Ya mencioné la picada, pero no he dicho que son infinitas clases de picadas, según la categoría social de los frescos picadores. Y lo mismo encontramos picadores entre la gente llamada baja que entre la supuesta alta sociedad o gran mundo, en los solares y ciudadelas, como en los clubs y sociedades elegantes. El barriotero, el bruja sopera, pica un níquel o una peseta, o cuando más, matando para ello a cualquier pariente, un peso, a fin de hacerle un entierrito decente. El clubman pica también, aunque sus picadas sean gordas, encubiertas en forma de préstamo para cubrir una deuda o necesidades urgentes, y siempre con el ofrecimiento «de la devolución segura dentro de tantos días» o «cuando cobre el sueldo» o «haga un negocio en perspectiva», plazos que, como supondrán ustedes, nunca llegan, pues entonces la picada no sería tal, ni el picador un fresco.
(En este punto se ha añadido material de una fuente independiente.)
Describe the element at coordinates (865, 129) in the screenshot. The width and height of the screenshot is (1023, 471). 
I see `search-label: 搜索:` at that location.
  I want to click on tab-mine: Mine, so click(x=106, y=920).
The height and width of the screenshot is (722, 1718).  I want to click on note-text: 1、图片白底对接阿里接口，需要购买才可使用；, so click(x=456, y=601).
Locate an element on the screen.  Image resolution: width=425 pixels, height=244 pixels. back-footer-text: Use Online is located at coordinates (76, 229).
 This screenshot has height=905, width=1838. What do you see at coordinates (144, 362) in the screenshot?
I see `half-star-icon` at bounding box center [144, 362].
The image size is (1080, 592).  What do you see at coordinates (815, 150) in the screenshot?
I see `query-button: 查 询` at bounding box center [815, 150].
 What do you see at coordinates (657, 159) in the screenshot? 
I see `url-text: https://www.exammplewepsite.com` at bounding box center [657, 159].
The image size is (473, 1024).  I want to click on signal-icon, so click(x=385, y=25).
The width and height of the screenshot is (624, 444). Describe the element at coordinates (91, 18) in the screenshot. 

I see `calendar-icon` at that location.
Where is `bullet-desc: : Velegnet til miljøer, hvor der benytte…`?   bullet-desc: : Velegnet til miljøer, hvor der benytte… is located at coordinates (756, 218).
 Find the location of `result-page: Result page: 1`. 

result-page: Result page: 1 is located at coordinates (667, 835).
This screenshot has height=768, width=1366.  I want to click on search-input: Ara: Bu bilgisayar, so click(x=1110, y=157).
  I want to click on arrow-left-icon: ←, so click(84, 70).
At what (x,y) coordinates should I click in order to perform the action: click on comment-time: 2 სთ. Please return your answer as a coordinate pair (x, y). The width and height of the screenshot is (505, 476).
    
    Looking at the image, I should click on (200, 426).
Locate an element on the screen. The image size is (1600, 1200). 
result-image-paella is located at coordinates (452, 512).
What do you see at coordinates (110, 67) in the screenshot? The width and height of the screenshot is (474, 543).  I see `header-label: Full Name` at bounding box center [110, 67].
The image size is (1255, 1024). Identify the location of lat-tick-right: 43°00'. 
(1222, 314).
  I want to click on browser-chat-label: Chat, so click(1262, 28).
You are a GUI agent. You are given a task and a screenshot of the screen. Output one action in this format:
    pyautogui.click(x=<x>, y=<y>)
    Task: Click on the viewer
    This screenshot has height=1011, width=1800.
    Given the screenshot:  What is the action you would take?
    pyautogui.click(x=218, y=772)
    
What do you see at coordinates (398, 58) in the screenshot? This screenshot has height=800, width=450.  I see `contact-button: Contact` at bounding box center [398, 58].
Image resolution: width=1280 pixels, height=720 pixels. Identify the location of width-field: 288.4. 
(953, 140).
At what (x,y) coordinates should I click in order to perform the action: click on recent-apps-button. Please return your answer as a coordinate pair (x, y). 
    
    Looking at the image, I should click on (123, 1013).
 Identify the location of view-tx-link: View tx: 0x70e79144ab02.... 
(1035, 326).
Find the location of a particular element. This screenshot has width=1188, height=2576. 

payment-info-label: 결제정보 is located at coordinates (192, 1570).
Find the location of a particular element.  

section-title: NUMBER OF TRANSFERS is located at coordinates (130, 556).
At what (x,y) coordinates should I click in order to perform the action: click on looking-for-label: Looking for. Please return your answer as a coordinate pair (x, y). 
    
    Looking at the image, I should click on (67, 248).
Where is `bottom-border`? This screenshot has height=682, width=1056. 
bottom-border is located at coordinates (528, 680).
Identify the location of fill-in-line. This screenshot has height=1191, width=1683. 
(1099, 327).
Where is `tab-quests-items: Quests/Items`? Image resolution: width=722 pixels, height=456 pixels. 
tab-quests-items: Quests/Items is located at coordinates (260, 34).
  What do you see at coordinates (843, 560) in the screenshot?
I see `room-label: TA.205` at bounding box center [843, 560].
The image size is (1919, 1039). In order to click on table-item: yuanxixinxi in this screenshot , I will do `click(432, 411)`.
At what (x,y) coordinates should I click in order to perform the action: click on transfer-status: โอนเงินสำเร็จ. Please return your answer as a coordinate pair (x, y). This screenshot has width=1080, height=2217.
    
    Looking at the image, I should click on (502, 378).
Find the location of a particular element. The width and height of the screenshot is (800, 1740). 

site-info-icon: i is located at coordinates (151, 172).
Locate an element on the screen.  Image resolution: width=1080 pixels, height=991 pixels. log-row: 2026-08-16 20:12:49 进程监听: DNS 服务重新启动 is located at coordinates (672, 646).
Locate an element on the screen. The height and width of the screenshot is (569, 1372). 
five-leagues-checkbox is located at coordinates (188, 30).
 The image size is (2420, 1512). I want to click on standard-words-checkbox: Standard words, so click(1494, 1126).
En las clases populares también se registran, abundantemente, los frescos, individuos de uno y otro sexo, aunque más del sexo masculino, que nunca en su vida han tenido ocupación permanente y estable, y no por falta de trabajo, sino por falta de trabajo, sino por sobra de frescura. Andan a la que se te cayó: a éste le cogen la comida, al otro el dormitorio, al más de allá alguna prenda de ropa, explotando así el trabajo de sus parientes o conocidos, y sin importarles que resulte víctima de su frescura alguna infeliz mujer que se pasa el día pegada a la batea o detrás del fogón o dándole a la máquina de coser. ¡Y estos frescos tendrán la frescura de que los incluyan en la legión de desocupados o sin trabajo y tal vez aspiren a un subsidio del Estado, cuando es lo cierto que padecen de holgazanería congénita y de frescura endémica!
  Emilio Roig de Leuchsenring
Historiador de la Ciudad desde 1935 hasta su deceso en 1964.
 
 
(Esta crónica fue publicada por el semanario Carteles en la edición correspondiente al 22 de agosto de 1937).